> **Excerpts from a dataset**

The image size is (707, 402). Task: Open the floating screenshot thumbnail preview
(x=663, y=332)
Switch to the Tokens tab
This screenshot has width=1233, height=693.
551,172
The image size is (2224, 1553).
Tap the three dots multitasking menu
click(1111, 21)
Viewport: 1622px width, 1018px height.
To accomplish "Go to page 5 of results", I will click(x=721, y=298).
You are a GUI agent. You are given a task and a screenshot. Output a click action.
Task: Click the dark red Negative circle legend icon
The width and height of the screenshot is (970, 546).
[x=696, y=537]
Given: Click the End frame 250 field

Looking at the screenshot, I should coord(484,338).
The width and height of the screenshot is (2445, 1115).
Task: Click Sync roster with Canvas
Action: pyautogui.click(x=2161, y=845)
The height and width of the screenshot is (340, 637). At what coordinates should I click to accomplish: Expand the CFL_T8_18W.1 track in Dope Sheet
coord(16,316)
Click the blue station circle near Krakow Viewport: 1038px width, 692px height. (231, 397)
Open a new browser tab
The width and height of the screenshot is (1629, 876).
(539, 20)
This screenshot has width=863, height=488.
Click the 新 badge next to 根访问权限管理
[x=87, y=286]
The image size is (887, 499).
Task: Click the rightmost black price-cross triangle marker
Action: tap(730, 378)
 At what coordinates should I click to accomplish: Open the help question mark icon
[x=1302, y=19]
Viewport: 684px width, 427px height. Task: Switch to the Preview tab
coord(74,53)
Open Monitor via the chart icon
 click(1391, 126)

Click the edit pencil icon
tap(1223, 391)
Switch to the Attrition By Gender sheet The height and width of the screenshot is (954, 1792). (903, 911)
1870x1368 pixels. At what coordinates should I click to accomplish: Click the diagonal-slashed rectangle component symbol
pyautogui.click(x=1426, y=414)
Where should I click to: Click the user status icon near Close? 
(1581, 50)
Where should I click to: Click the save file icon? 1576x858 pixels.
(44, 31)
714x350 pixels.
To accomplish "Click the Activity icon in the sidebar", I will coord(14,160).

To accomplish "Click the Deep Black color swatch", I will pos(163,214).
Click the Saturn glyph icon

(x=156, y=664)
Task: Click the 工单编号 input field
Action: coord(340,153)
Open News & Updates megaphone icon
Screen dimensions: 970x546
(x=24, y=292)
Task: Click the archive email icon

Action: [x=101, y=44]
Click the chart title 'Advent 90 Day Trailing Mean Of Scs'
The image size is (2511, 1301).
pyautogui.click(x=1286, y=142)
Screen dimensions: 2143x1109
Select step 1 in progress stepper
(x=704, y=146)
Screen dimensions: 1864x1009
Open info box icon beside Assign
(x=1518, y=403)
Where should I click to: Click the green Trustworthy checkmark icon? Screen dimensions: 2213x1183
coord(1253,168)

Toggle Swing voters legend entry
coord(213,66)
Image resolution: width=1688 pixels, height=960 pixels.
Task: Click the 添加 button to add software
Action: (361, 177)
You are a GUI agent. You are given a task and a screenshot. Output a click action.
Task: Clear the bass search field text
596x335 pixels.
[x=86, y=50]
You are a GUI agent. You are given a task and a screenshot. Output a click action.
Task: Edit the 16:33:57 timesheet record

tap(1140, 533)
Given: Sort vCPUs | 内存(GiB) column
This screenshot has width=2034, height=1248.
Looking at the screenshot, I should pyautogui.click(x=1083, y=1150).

> **WORK TO COMPLETE**
The answer must be every line of the records that contains the word "will".

> **RESPONSE AREA**
To accomplish "Go to page 5 of results", I will click(x=721, y=298).
To accomplish "Click the Activity icon in the sidebar", I will coord(14,160).
To accomplish "Click the Deep Black color swatch", I will pos(163,214).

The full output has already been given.